WRITTEN REQUEST: Gather each line of the rows below that contains the string "Task" and copy those lines in full.

Item coordinate data:

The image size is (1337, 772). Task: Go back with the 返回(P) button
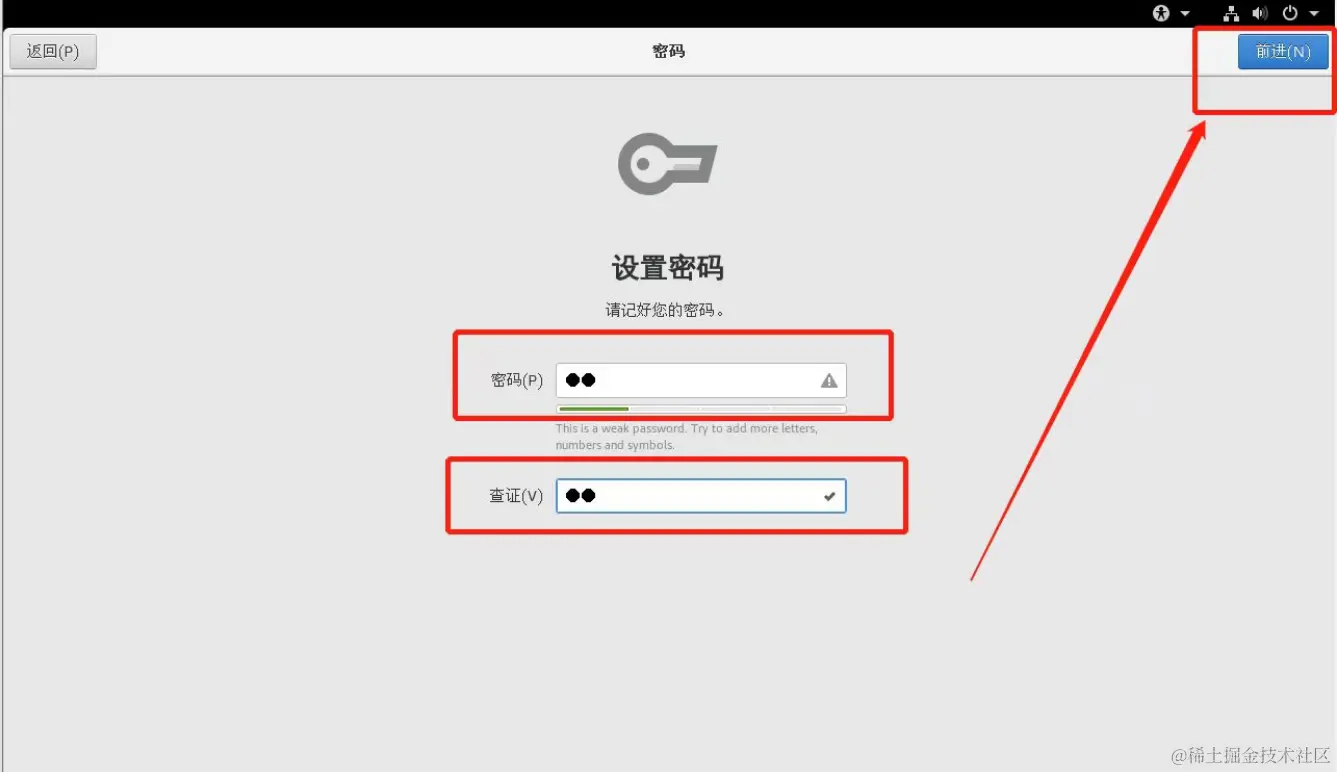53,52
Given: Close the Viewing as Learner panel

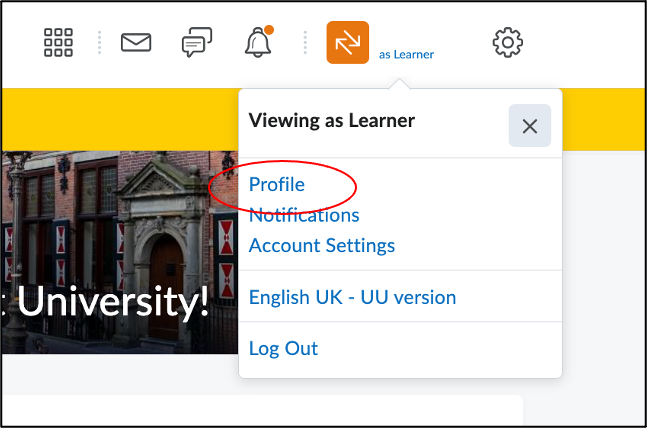Looking at the screenshot, I should pyautogui.click(x=529, y=126).
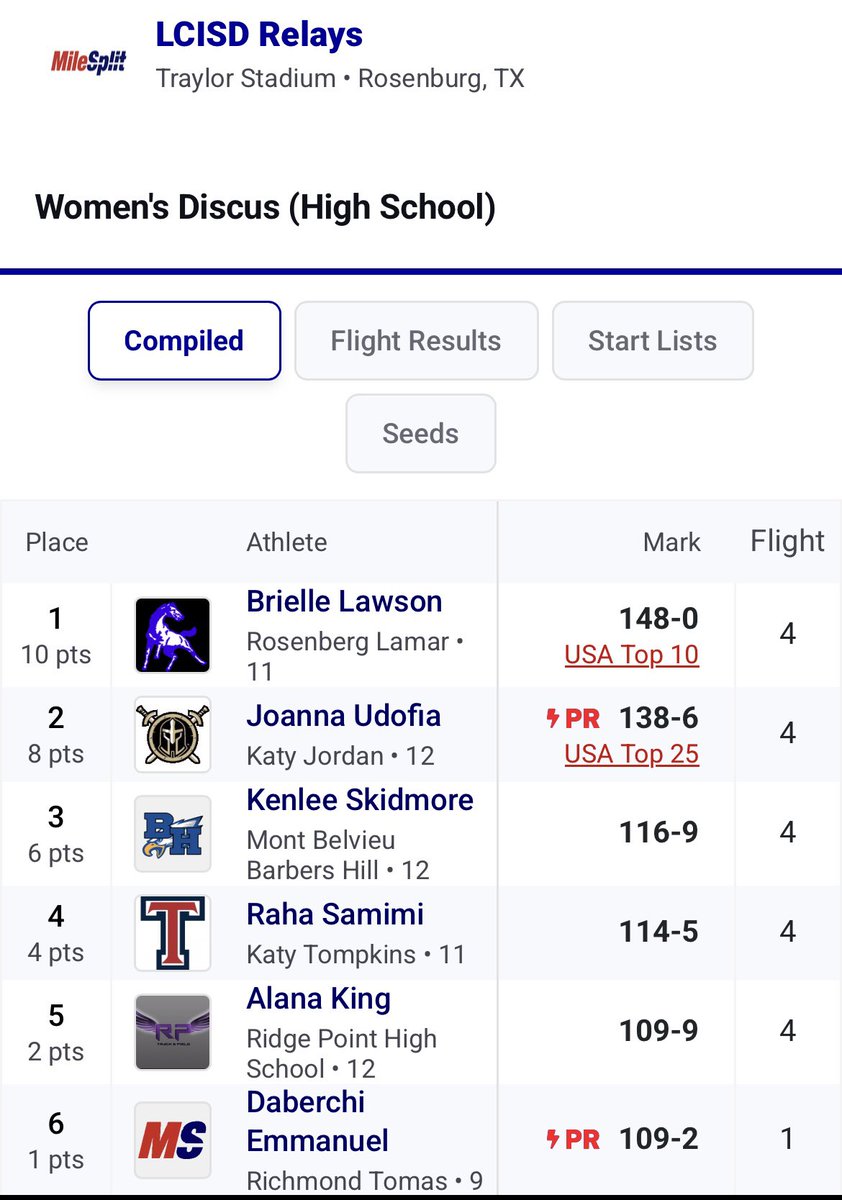
Task: Follow the USA Top 25 link
Action: tap(632, 754)
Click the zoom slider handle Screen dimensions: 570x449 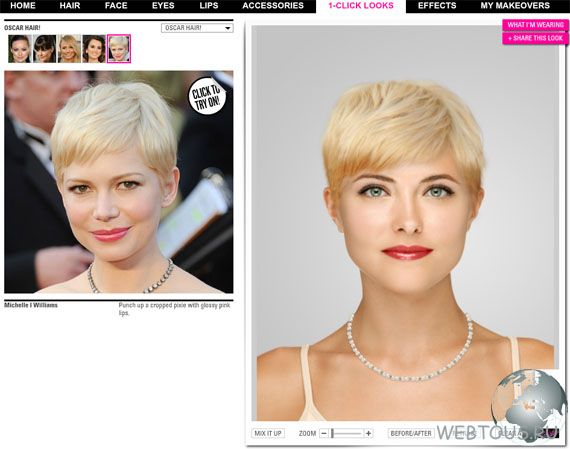pos(332,433)
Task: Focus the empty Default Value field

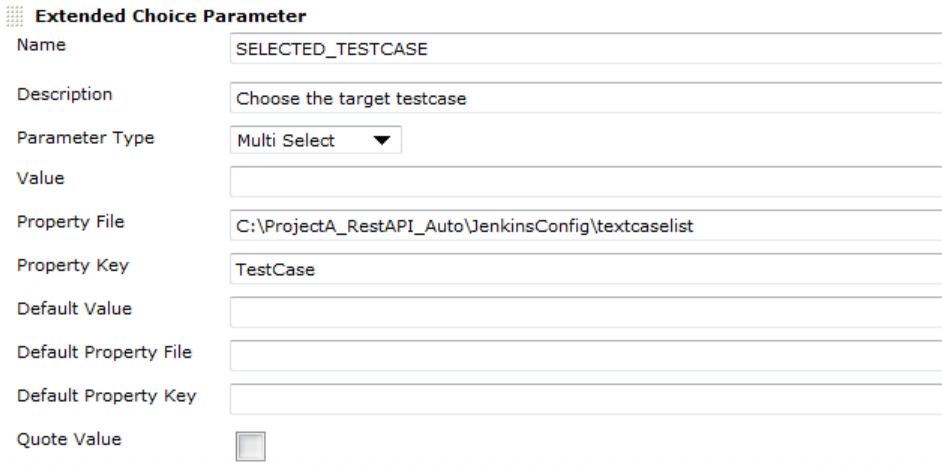Action: (x=585, y=312)
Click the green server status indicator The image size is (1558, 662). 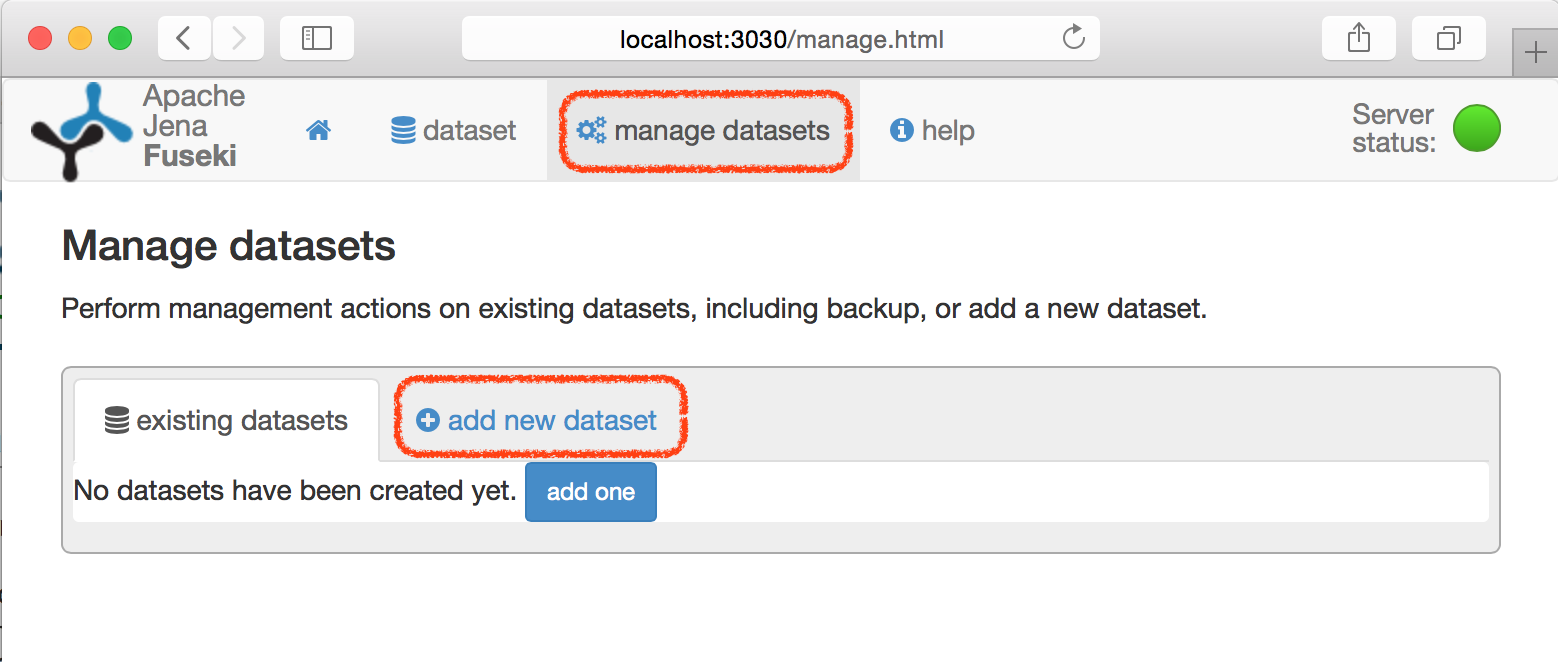coord(1476,128)
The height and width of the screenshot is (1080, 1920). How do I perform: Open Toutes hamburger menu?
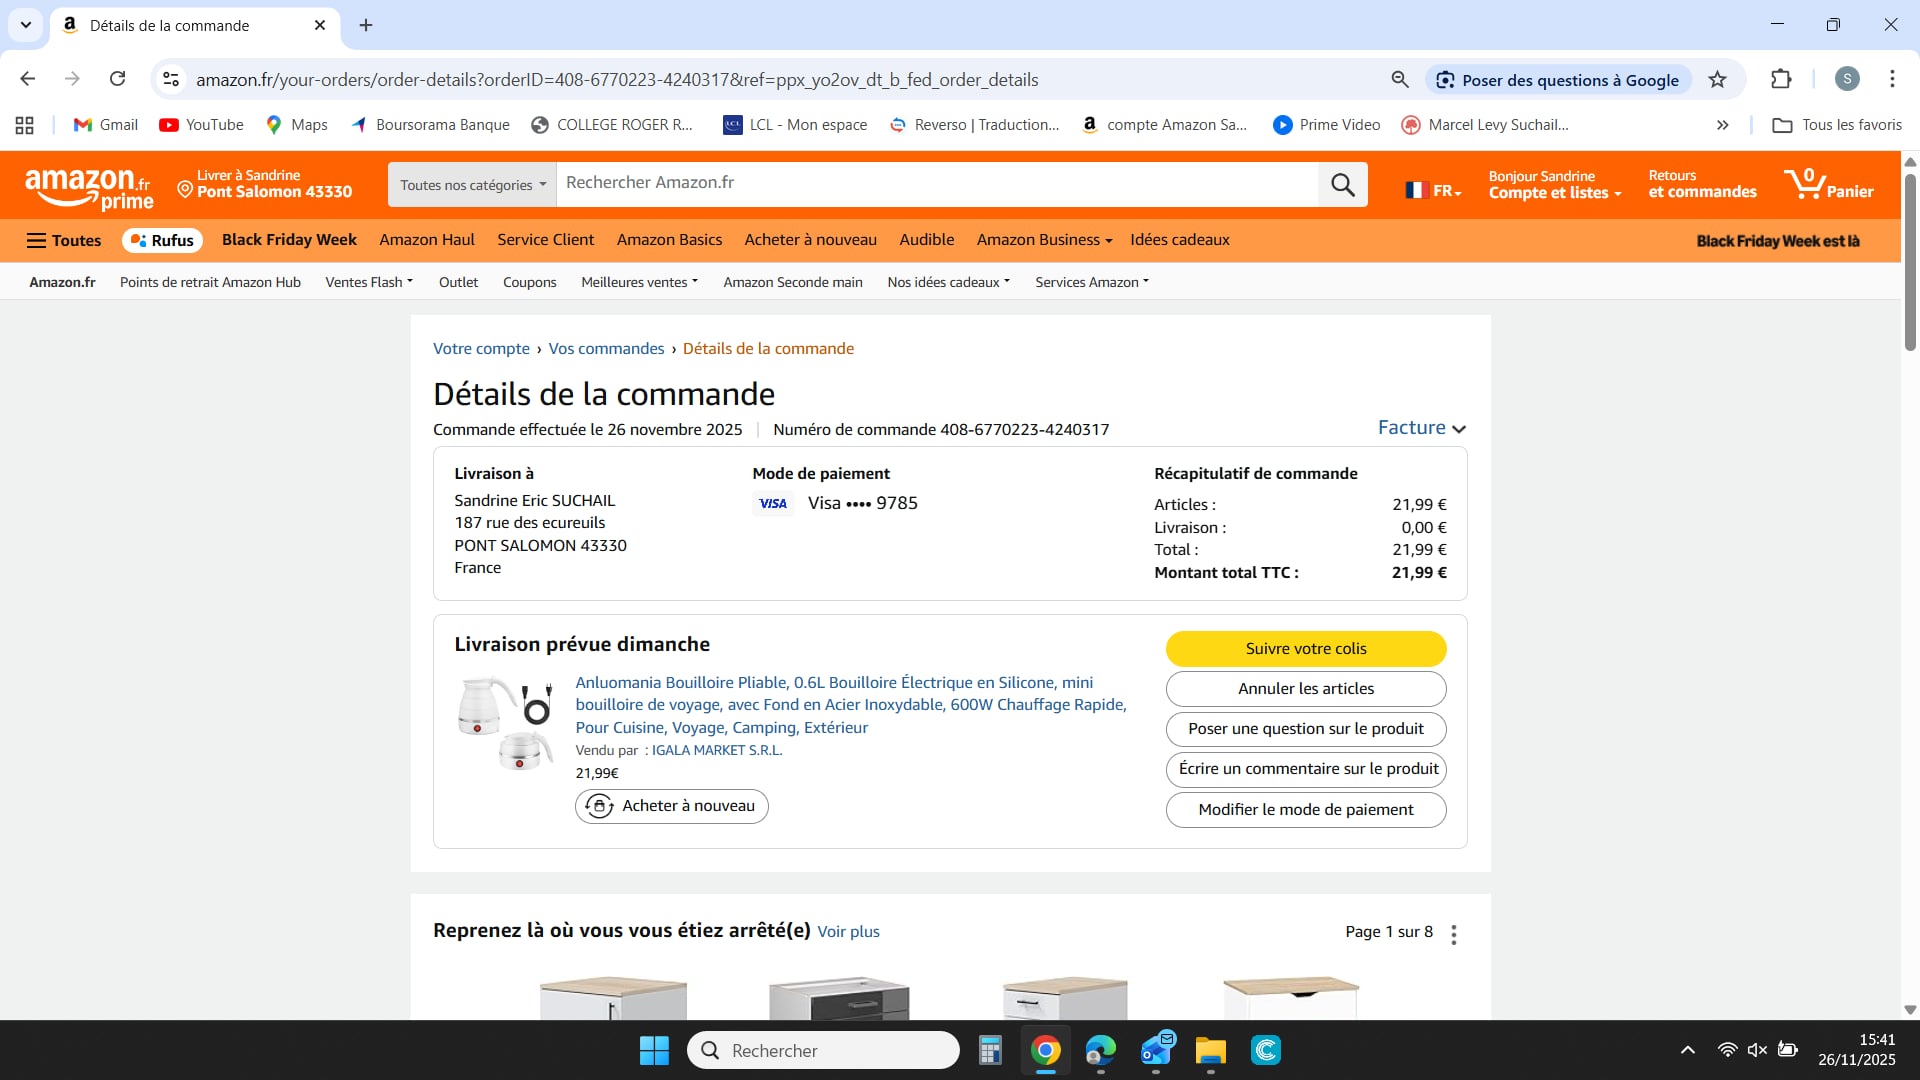(x=64, y=240)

SOLUTION TO THE PROBLEM:
The image size is (1337, 772). Task: Go back with the 返回(P) button
Task: Follow the USA Top 25 link
Task: Focus the empty Default Value field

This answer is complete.